Melvin Cohn and Rodney E. Langman

The Salk Institute, P.O. Box 85800, San Diego, California, 92186-5800

Received 8/15/96; Accepted 9/9/96; On-line 10/1/96

3. THE DECISION PATHWAYS OF AN IMMUNE RESPONSE

Decision 1, is the antigen self or nonself? If it is self, an immune response must be inactivated; if it is nonself, an immune response must be activated and further control passed on to Decision 2, in order to determine which effector class would be optimal in ridding the pathogen? This latter decision is needed to cope with multiple, often contradictory effector reactions. For any given pathogen, there are ineffective and effective effector functions. In many cases the ineffective effector functions can block the efficacy of the effective effector functions because both compete for the recognition of antigen. The S-NS discrimination, determines the specificity with which the effector response rids the inducing pathogen without self-destructing. The specificity of the effector response is composed of several elements, one of which is the specificity of the antigen-receptor on responsive cells itself.

Decision 2, the choice of class of effector function is related to the location and the nature of the pathogen, because these factors determine the ability of a particular effector function to destroy and rid the pathogen. Cell-bound pathogens such as viruses, intracellular bacteria, rickettsia, and certain protozoan parasites require a response in the cell-mediated effector class. In general, the cell-mediated mode is a delaying tactic. The infection is slowed down but not ridded. A virally infected cell that is lysed by a cytotoxic lymphocyte can liberate free virus capable of infecting other cells albeit at a much lower yield. To rid this virus, a humoral response is eventually required. In many cases of viral infection, the effector response is initially cell-mediated with a subsequent switching over to the humoral response.

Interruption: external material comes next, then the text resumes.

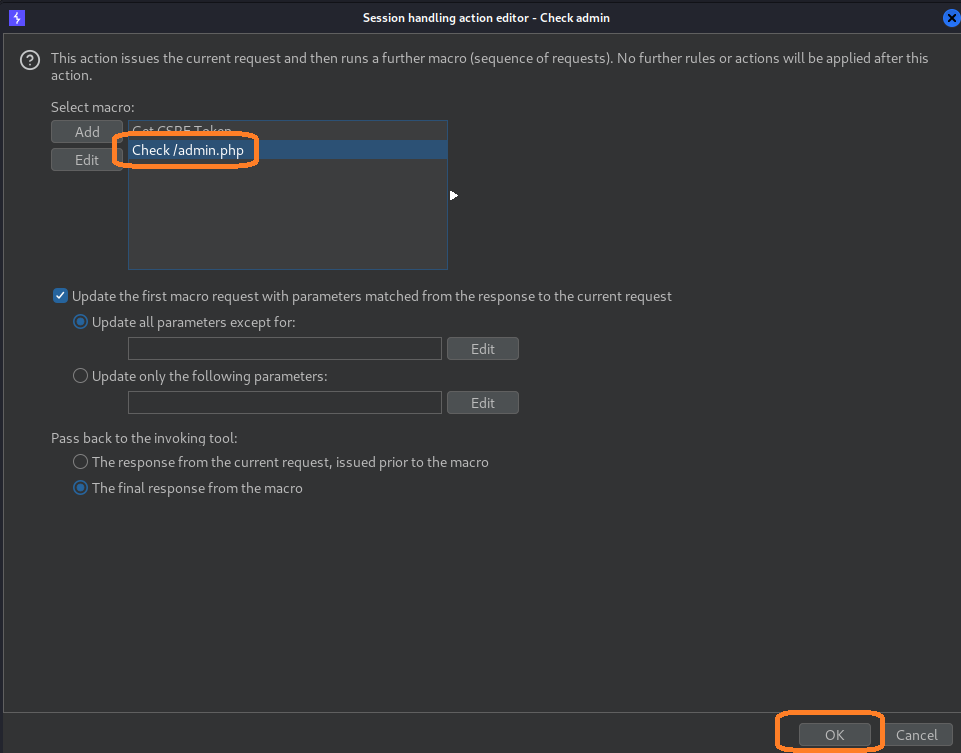
Task: Select 'The final response from the macro'
Action: tap(80, 487)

In a few cases, generally involving non-viral intracellular pathogens, the cell-mediated mode is sufficient to keep the infection in check.

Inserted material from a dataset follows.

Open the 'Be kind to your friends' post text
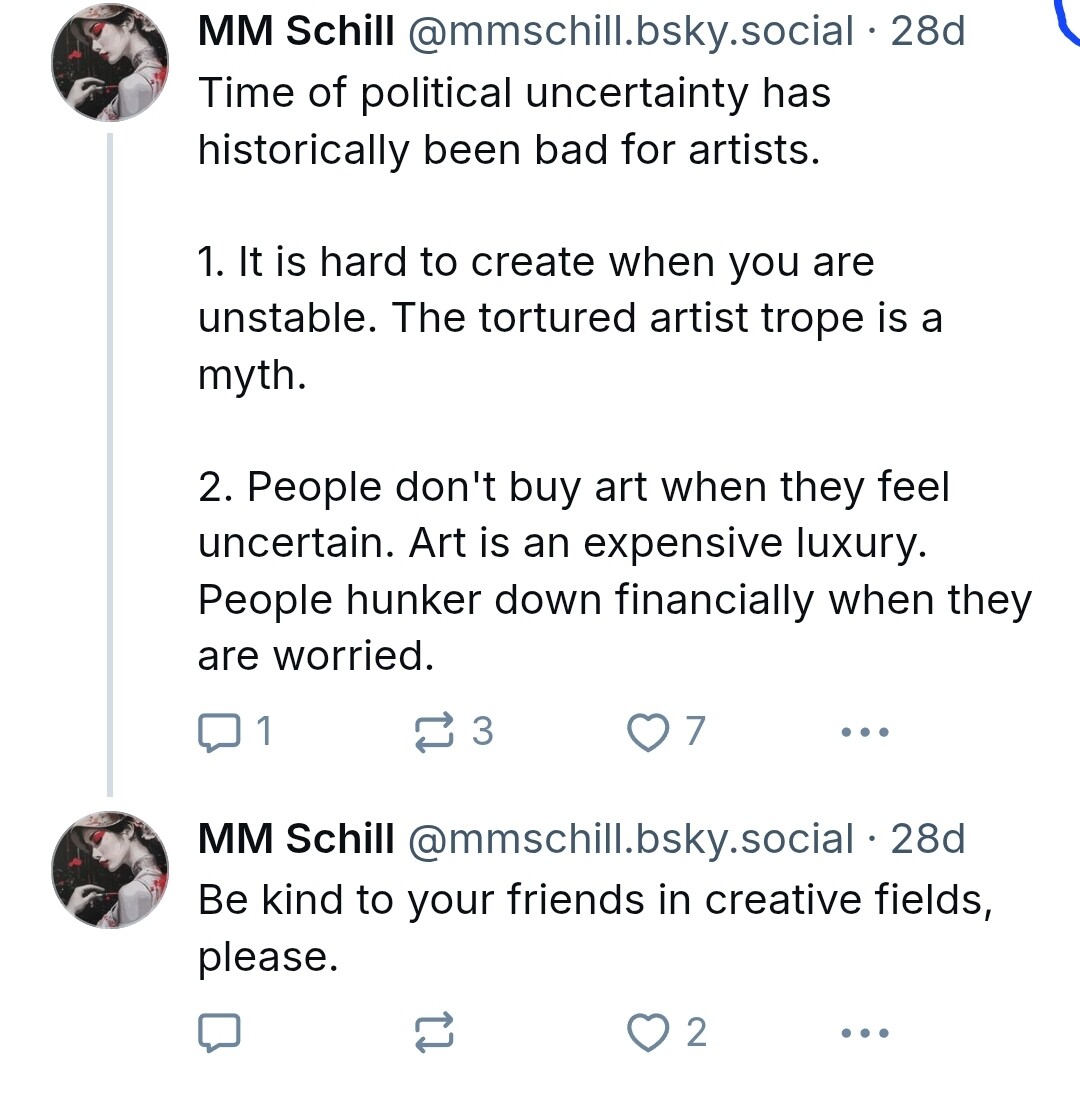 tap(595, 900)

Free pathogens, such as bacteria, initially require a humoral antibody response. In this case there are a handful of effector functions available to the immune system; including, complement lysis, antibody dependent cellular cytotoxicity, opsonization, chemical warfare (e.g., histamine and serotonin release), neutralization of toxicity, and blockage of invasiveness. These effector functions are associated with different Ig isotypes, albeit with some overlap. A choice must be made between these isotypes that relates them to the effectiveness of ridding the pathogen.

There are three key questions to consider: What are the factors governing a learned S-NS discrimination? What does evolution look at when selecting upon the humoral response? What are the requirements for a regulation of class?